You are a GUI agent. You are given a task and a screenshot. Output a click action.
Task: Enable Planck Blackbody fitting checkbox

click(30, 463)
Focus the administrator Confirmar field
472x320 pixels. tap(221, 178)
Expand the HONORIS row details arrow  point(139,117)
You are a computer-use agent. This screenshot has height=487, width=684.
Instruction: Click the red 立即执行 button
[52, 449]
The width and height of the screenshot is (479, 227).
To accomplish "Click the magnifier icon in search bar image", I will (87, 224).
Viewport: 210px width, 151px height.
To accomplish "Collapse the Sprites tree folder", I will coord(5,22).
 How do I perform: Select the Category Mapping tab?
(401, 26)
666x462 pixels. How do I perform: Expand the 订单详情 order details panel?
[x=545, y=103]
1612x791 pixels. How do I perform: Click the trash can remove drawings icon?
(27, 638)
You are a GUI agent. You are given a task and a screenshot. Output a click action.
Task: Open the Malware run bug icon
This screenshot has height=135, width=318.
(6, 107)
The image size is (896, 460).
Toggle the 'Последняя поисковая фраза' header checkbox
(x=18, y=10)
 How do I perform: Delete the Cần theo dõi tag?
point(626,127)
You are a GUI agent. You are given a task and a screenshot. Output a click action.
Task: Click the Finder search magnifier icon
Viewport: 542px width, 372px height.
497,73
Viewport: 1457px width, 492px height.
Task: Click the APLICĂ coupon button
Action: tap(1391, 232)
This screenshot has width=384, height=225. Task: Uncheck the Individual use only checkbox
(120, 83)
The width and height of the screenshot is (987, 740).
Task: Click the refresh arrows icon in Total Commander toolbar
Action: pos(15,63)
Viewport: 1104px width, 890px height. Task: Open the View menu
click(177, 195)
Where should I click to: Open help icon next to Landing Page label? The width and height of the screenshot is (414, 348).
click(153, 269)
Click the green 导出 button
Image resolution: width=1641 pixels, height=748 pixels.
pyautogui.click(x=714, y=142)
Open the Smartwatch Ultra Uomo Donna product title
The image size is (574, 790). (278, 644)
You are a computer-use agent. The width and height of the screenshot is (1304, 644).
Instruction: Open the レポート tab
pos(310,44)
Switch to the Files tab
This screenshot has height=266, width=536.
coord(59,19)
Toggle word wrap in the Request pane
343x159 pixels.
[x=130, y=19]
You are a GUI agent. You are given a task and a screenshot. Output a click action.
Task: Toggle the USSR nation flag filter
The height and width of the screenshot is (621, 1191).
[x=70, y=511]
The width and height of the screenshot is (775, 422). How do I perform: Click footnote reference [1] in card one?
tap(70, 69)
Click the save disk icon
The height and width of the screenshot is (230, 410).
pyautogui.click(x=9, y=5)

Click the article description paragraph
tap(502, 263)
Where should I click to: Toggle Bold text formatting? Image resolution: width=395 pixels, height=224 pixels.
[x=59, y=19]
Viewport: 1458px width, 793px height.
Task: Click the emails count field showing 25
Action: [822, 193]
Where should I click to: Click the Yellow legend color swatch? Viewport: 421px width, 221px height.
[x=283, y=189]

• Work request:
Among the lines of the listing, count those holding the string "computer" and reply with the count only.

• Answer to the exercise:
2